Last Updated on October 3, 2024 by mike
TL;DR: This week, indexers share what they'd like to cover in upcoming educational sessions on Kubernetes, plus Semiotic Labs shares an update on Timeline Aggregation Protocol, which is ready for testing on testnet and will be deployed to mainnet soon.
Opening remarks
Hello everyone, and welcome to episode 174 of Indexer Office Hours!
GRTiQ 185
Catch the GRTiQ Podcast with José Betancourt, Founder and CEO of Virtual Labs, a cutting-edge platform focused on decentralizing data and improving user experiences in web3.
Repo watch
The latest updates to important repositories
Execution Layer Clients
- Erigon New release v20.60.7 :
- This release introduces several changes to the Erigon release process, including the removal of the v prefix in Docker tags and released artifacts, the inclusion of 10 binaries in the archives and 7 binaries in Docker images, the shift of Docker image hosting to erigontech/erigon, and the availability of multi-platform Docker images for both linux/amd64 and linux/arm64. Additionally, Docker images now contain the org.opencontainers.image.revision label, reflecting the commit ID used for building.

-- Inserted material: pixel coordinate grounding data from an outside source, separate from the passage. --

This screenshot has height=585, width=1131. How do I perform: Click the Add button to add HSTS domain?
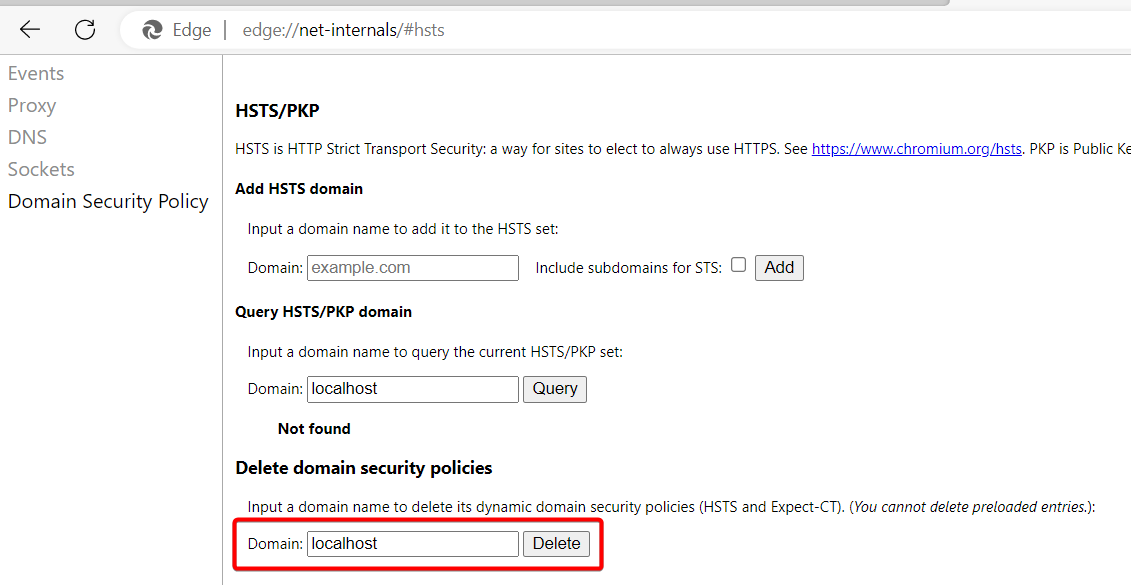tap(779, 267)
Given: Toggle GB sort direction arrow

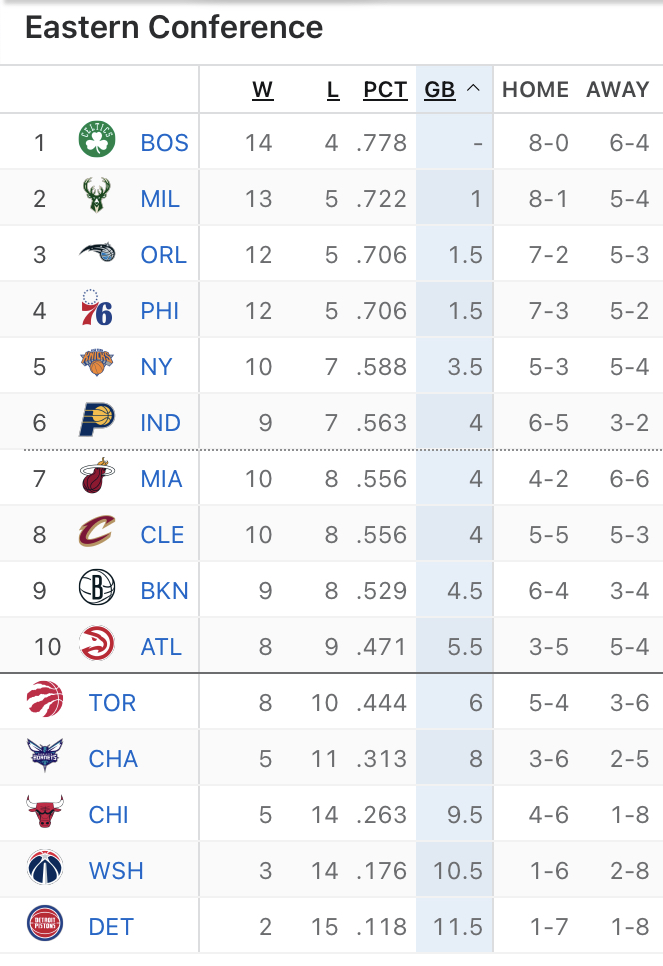Looking at the screenshot, I should pos(473,89).
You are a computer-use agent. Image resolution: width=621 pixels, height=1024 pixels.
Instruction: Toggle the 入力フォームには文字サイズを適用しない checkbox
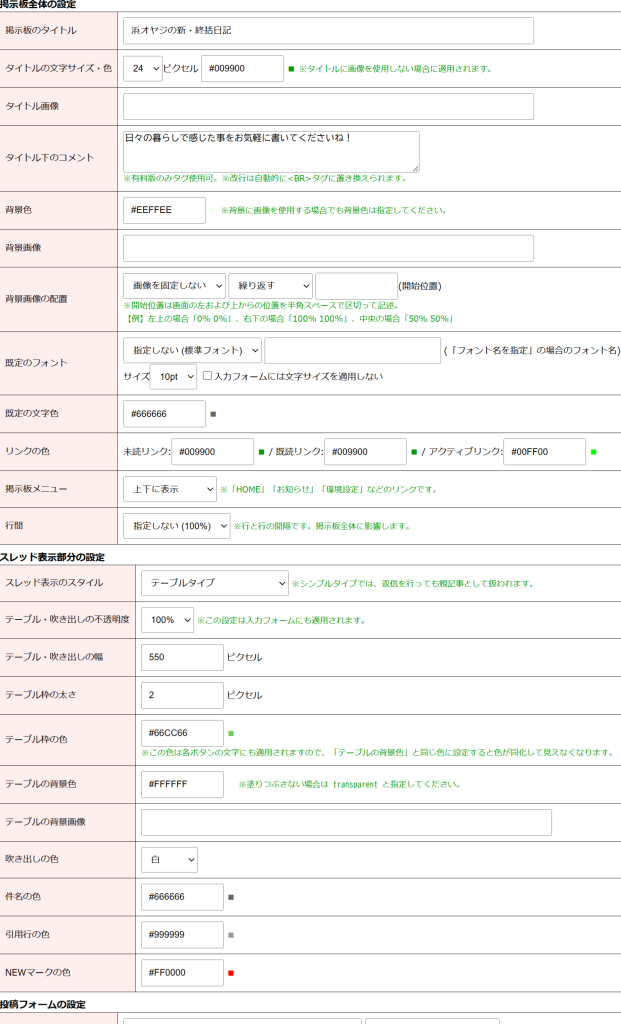[x=207, y=376]
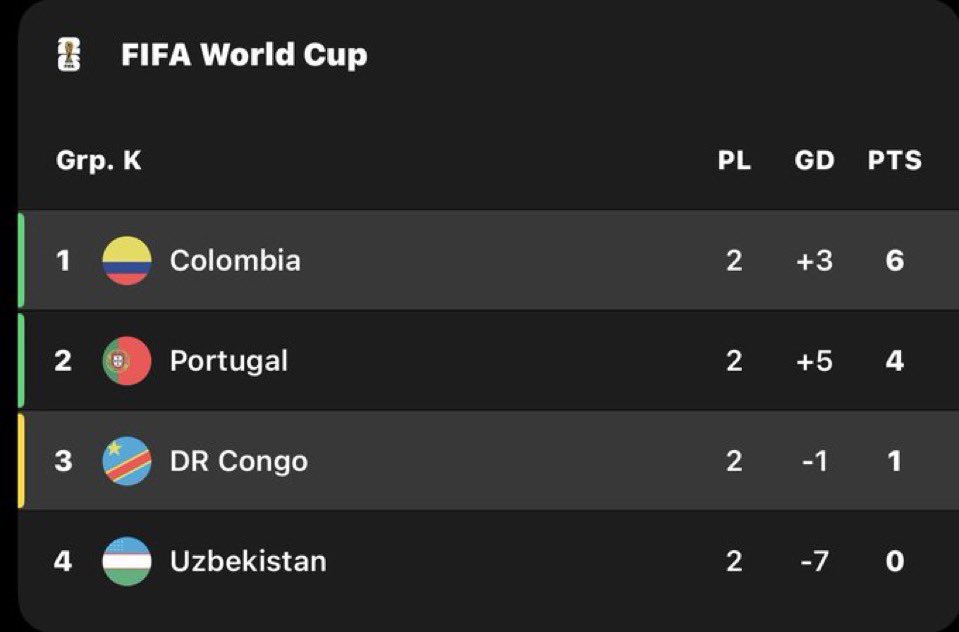Sort by the GD column header
The width and height of the screenshot is (959, 632).
click(814, 161)
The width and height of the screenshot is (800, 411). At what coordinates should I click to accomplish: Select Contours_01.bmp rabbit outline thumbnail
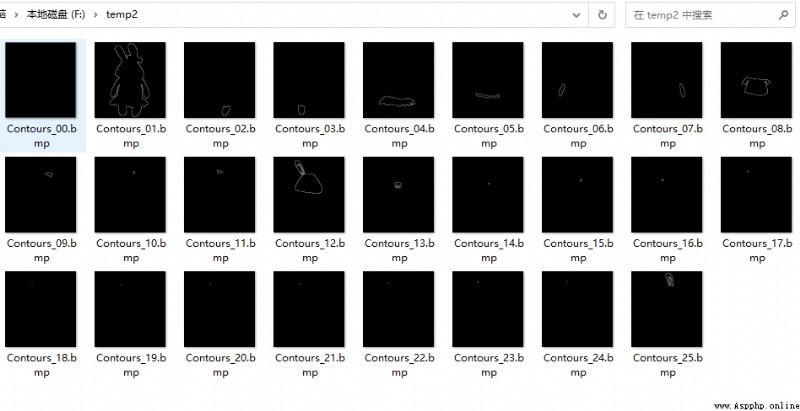tap(130, 80)
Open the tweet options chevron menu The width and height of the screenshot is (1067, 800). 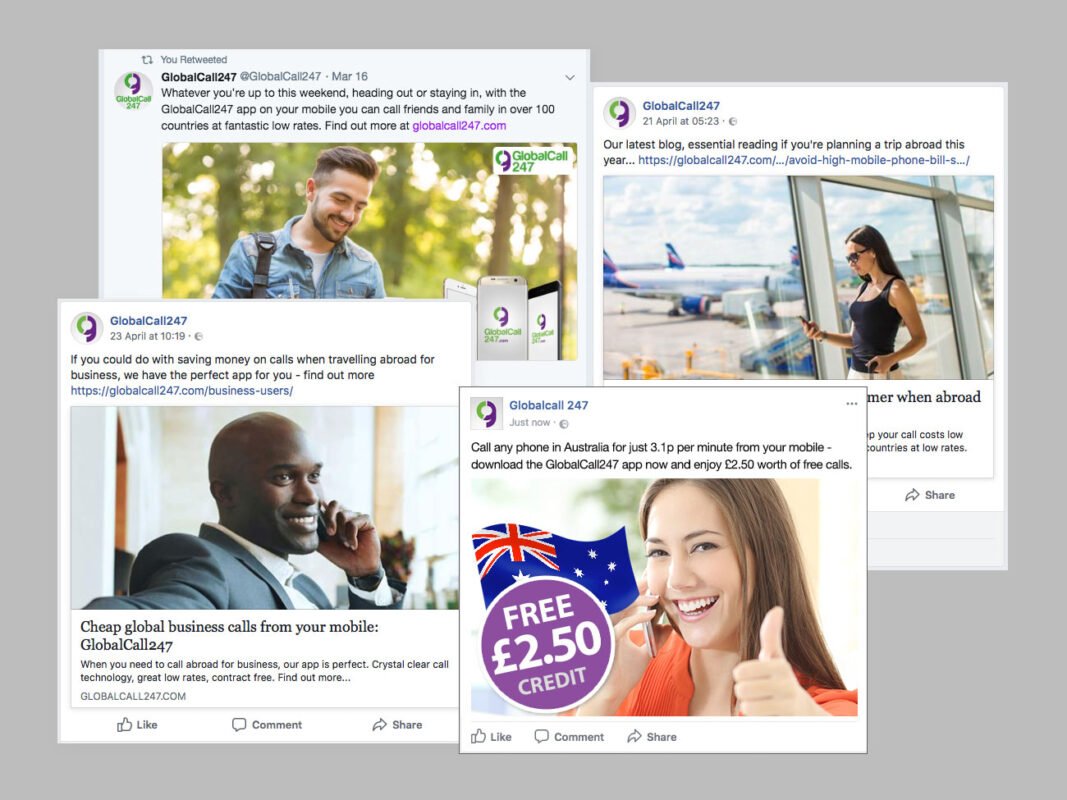tap(570, 78)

- Breaking Change: Windows binaries are no longer published, pending improvements.
- sfeth/fireeth: New release v2.7.2 :
- This release introduces a new, shorter form for the –advertise-block-id-encoding flag (e.g., hex, base64), while still supporting the older, longer form.
- Substreams v1.10.2 includes several important bug fixes, such as correcting issues with handling modules that have multiple inputs and fixing stalling with stores and mappers using different start block numbers.

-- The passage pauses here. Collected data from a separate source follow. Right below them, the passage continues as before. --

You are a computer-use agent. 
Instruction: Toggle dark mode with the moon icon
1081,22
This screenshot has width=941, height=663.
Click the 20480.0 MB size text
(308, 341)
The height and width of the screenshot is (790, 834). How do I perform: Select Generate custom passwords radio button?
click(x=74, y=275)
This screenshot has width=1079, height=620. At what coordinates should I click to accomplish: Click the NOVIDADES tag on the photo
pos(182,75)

- Breaking Change: Due to a bug fix related to skipping blocks, any previously produced Substreams cache is considered potentially corrupted and should be replaced.
Matthew Darwin | Pinax posted: We’ll be rolling out the Firehose update later today. We’ll be re-processing the Substreams cache later.
- Avalanche: New release v1.11.11 :
- This version is backward compatible with v1.11.0 but introduces a plugin update (v37) requiring all plugins to update for compatibility. Key API changes include new methods (info.upgrades, platform.getFeeConfig, platform.getFeeState), deprecations of subnet uptime and validator metrics, and various fixes such as improved memory management and dynamic fee configurations.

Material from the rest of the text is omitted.